Nonostante la mediazione sia stata attivata di fatto,  con la costituzione davanti al mediatore dello stesso amministratore, la procedura non aveva avuto luogo per fatti addebitabili al condominio che non aveva legittimato la regolare presenza, ma che ovviamente non era nè in colpa nè in dolo per l’accaduto.

Per questo motivo non ha avuto luogo la mediazione e per lo stesso motivo la sentenza del Giudice di pace non poteva essere appellata.

L’obbligo previsto dall’art. 5 del D.Lgs. n. 28/2010 di attivare la procedura di mediazione prima che si vada dinanzi ad un giudice competente comporta a carico della parte istante un tentativo bonario e prevede di introdurre la relativa procedura e di presenziarne munito di ogni potere necessario al buon esito della mediazione.

Senza i dovuti e specifici poteri di delega, in tal caso di una specifica autorizzazione del condominio per l’amministratore, la mediazione sarebbe solo una mera formalità e sarebbe snaturato lo scopo stesso della mediazione.

L’appello pertanto del condominio nel caso di specie risulta infondato in quanto non è stata presa seriamente la necessaria collaborazione nei confronti del procedimento di mediazione affinchè si verificasse la procedibilità, e dunque la chiusura anticipata della mediazione non è addebitabile all’Organismo di mediazione che aveva più volte rinviato la procedura e consigliato l’amministratore di condominio di ottenere la delibera assembleare,  ma è addebitabile alla parte istante non regolarmente autorizzata a parteciparvi.

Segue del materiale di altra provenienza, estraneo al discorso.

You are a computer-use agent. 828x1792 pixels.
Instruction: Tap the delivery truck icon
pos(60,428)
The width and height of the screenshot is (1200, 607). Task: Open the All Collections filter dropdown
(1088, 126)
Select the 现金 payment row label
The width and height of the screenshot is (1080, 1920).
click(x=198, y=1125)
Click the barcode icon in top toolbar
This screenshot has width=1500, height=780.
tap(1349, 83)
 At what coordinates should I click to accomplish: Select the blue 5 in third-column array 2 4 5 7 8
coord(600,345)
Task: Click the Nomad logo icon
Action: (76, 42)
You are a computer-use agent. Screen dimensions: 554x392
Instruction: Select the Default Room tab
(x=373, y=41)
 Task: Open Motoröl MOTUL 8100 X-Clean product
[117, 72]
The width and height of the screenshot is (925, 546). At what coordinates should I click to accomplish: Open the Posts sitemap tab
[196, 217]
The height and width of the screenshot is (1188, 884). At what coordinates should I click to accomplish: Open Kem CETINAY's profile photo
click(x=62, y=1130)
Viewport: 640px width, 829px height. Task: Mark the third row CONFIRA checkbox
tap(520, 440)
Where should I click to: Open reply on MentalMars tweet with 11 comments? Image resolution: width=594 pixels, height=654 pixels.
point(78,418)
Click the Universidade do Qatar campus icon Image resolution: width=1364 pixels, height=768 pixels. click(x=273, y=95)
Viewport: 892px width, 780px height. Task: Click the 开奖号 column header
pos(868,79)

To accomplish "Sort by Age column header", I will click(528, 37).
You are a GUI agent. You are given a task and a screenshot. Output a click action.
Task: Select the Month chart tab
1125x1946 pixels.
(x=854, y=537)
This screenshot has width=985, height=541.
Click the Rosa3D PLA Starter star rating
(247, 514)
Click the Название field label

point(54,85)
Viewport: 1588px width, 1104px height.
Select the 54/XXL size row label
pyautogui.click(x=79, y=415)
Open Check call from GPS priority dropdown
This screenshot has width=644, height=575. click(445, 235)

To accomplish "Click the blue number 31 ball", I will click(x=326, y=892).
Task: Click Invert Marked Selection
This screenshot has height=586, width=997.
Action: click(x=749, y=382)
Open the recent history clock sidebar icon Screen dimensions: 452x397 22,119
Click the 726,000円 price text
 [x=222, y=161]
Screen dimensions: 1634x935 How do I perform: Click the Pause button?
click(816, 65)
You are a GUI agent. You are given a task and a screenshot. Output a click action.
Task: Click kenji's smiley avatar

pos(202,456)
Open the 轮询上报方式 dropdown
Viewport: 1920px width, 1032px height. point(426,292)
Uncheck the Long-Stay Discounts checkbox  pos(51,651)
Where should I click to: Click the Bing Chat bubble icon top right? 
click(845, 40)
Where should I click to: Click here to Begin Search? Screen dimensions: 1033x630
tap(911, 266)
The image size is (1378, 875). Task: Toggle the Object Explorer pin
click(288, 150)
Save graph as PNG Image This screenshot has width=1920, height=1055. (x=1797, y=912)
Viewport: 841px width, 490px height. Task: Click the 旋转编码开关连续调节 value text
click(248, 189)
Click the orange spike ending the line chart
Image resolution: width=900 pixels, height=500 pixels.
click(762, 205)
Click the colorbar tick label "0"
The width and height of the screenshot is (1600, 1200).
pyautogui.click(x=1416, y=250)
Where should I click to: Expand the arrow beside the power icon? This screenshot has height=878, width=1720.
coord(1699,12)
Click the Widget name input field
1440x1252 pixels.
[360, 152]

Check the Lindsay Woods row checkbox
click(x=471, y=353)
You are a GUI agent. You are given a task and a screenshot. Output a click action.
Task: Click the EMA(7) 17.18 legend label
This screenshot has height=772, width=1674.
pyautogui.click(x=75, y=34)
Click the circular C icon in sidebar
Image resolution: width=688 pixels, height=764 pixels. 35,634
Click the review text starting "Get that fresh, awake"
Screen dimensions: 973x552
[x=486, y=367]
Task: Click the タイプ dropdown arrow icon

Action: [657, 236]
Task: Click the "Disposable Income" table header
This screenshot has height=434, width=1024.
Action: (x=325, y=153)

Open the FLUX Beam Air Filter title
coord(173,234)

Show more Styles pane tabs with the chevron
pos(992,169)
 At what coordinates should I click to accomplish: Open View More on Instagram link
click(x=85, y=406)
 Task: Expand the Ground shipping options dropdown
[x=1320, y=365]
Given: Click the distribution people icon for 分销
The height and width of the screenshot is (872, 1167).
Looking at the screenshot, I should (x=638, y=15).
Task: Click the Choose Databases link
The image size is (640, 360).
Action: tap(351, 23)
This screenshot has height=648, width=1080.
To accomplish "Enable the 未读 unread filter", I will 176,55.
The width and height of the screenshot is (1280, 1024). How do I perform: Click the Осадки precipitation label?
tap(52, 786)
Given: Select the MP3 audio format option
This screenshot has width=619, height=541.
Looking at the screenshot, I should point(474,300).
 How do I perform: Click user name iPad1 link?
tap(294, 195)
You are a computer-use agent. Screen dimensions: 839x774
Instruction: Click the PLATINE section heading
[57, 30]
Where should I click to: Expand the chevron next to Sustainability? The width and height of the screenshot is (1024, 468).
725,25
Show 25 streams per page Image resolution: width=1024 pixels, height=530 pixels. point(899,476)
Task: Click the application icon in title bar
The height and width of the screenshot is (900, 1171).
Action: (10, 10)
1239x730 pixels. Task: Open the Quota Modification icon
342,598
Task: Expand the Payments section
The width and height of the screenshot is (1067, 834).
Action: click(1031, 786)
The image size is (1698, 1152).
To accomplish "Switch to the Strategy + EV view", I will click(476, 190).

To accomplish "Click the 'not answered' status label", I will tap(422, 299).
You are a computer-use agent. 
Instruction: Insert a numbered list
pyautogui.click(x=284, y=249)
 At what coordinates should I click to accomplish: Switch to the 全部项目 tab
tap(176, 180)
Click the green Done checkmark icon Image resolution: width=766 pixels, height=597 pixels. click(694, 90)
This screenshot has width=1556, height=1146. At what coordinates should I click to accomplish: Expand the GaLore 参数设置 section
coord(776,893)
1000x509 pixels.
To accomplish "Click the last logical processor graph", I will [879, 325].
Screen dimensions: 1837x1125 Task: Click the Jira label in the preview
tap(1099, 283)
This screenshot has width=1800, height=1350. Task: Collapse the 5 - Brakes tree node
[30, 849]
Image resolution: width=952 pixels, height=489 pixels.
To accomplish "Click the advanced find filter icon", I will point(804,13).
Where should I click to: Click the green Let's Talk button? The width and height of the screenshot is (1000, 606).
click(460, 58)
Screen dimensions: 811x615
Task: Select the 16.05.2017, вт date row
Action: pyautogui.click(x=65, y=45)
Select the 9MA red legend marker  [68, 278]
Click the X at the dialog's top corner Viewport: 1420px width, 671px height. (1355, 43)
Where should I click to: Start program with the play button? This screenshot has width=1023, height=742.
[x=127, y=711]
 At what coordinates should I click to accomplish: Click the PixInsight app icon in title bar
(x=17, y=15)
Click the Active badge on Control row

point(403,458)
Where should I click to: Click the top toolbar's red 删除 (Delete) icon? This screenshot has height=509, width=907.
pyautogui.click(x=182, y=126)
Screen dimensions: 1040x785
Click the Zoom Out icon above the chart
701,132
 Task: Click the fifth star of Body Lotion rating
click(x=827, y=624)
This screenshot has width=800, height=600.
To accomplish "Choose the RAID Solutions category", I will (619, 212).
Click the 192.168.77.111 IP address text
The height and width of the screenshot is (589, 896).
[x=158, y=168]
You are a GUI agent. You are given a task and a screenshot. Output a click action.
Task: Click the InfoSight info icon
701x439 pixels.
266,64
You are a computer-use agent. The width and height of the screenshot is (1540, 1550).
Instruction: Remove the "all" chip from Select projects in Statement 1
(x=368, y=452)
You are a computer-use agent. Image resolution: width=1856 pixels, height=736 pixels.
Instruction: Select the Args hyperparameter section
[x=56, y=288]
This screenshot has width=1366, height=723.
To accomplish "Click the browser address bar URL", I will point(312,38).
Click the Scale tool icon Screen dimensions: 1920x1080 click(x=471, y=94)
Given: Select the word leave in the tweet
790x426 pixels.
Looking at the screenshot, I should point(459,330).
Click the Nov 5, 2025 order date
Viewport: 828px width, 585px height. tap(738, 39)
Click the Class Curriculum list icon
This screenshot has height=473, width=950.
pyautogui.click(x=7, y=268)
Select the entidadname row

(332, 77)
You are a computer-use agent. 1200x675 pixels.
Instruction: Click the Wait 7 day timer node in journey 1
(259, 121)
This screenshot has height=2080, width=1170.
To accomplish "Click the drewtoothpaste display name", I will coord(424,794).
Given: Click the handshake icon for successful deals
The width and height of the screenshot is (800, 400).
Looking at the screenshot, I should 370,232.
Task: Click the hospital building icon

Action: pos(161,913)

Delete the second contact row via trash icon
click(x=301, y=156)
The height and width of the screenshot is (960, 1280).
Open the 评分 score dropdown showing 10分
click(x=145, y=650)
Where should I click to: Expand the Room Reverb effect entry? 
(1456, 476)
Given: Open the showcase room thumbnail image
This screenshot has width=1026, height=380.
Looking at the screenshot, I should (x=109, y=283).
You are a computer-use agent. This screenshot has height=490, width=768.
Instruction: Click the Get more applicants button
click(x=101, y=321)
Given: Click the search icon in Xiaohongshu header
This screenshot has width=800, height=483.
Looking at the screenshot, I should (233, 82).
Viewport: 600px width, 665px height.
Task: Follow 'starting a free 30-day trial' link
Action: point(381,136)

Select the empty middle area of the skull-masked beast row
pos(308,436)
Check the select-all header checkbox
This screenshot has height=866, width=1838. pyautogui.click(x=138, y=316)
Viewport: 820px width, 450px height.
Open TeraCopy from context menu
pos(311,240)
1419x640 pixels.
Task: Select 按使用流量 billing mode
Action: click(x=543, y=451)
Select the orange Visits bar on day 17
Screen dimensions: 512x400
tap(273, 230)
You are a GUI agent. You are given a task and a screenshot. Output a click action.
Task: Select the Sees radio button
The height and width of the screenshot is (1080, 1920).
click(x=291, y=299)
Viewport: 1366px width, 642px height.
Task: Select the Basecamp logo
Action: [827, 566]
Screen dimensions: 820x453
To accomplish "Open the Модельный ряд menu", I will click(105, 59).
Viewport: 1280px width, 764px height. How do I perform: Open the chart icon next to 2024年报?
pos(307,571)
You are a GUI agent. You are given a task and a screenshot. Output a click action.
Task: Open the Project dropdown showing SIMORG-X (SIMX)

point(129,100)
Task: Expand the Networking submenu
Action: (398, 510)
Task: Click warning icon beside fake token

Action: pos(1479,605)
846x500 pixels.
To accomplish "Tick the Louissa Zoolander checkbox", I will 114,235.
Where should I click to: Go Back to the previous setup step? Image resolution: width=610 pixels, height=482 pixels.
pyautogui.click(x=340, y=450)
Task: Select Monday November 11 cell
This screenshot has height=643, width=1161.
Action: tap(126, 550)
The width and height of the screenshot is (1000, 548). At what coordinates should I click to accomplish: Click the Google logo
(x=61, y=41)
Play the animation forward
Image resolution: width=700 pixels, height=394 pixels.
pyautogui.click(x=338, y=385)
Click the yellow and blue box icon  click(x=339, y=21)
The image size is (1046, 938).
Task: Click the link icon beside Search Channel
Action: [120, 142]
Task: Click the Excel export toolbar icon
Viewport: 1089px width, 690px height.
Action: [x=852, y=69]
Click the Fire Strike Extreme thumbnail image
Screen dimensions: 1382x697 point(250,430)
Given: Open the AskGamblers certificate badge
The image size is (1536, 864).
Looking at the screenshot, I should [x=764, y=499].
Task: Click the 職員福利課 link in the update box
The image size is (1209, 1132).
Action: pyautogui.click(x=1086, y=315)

In conclusione il procedimento di mediazione offre molte possibilità di evitare il giudizio, in situazioni in cui è irrisoria la cifra degli oneri condominiali, ma se non si hanno le dovute accortezze, come previsto dal D.Lgs.n 28/2010, nel formulare un istanza regolare di mediazione, non sarà possibile avere una soluzione pacifica tra le parti che pur ne hanno interesse.